Enhancing our understanding of how an enzyme’s sequence influences its function will help increase the success of future directed evolution projects. Although the mutations discovered using directed evolution are exceptional at enhancing the particular enzymatic property being pursued, these mutations are difficult to predict and require considerable experimental resources. As the development of future base editors will likely involve additional directed evolution efforts (20, 21), maximizing our understanding of the outcomes of previous studies on this front will aid in these future studies. This work is an a posteriori study using a combination of computational simulations and experimental measurements to understand the mutations generated during the directed evolution of ABEs (4). We have additionally carried out MD simulations of TadA* and TadA*-ssDNA models to explore how the initial mutations accumulated during directed evolution give rise to ssDNA editing by the ABE enzyme. Installation of the Asp108Asn mutation in the TadA*0.1 to generate TadA*1.1 leads to a significant decrease in the flexibility of the β4-β5 loop of the TadA (Fig. 2). This loop is known to both impart sequence specificity to the wild-type TadA enzyme through interactions with the nucleobases immediately upstream of the target A base and also serve as the dimerization interface between the individual TadA proteins (18). Our simulations indicate that the structural dynamics of TadA* mutants (Fig. 2) resembles that of the wtTadA dimer (fig. S2), which may explain how the TadA* enzymes are performing DNA base editing as monomers. The changes observed in the dynamics of the β4-β5 loop therefore may help broaden the substrate scope of the TadA* enzymes to include both tRNA and ssDNA. In addition, as the TadA* mutants were evolved to function as monomers, this change in the dynamics may be increasing the enzyme’s affinity for ssDNA at the expense of protein dimerization. This is proven to be the case, as we experimentally observe that the TadA enzyme works as a monomer when acting on ssDNA, a finding that represents a key step in characterizing the mechanism of base editing by ABE (Fig. 2). This is an unexpected result that fundamentally changes our understanding of how ABEs function and will likely affect future ABE engineering and optimization studies.
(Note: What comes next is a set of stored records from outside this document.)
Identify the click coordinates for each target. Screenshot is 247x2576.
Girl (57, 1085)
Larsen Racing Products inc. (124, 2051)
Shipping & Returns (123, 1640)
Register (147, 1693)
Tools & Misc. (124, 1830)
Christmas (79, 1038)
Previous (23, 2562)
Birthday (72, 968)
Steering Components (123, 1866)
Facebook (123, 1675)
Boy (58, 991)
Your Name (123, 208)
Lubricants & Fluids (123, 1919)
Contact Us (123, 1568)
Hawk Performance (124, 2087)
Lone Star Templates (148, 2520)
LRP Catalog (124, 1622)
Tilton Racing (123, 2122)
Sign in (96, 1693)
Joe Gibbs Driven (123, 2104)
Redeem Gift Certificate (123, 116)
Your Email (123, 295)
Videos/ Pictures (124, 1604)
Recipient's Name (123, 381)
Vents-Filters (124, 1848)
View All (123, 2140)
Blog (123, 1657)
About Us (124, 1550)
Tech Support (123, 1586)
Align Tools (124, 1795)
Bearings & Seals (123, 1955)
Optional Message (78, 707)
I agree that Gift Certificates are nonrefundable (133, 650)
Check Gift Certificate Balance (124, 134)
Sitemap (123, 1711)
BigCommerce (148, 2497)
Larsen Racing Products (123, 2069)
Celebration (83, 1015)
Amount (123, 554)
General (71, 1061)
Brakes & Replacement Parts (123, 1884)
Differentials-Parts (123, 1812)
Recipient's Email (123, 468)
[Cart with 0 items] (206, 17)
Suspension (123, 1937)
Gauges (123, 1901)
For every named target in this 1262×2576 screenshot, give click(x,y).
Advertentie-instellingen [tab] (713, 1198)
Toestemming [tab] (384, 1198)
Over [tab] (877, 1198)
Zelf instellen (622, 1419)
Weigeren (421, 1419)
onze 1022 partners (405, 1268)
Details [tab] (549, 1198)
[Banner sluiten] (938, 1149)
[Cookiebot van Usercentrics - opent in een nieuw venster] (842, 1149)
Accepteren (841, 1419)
Intriguingly, loss of conformational flexibility in the β4-β5 loop of TadA* appears to make the overall structure of the protein more analogous to the APOBEC family of proteins (Fig. 2E). APOBEC enzymes are a class of proteins that have cytidine deamination activity on both ssDNA and ssRNA (7, 8) and were repurposed into the original CBEs. The inherent nature of the APOBECs to edit a broad range of nucleotide targets is preserved in the CBEs, which have been shown to exhibit considerable off-target DNA and RNA activities due to the APOBEC1 portion of the base editor (22, 23). This dual-substrate specificity of APOBECs has been attributed to specific conformations of the active site loop (α1-β1 loop, β2-α2 loop, and β4-α5 also referred to as the loop 1, loop 3, and loop 7, respectively) that interacts with the 5′ flanking base of the substrate nucleotide using both experiments and simulations (2427). Both TadA and the APOBEC enzymes share a core five-stranded β sheet structural element surrounded by α helices. The β4-β5 loop serves the same functional purpose in both enzymes, but the length of this loop is substantially longer in TadA, and in the APOBECs, it assumes a definite α-helical secondary structure (Fig. 2E and fig. S8).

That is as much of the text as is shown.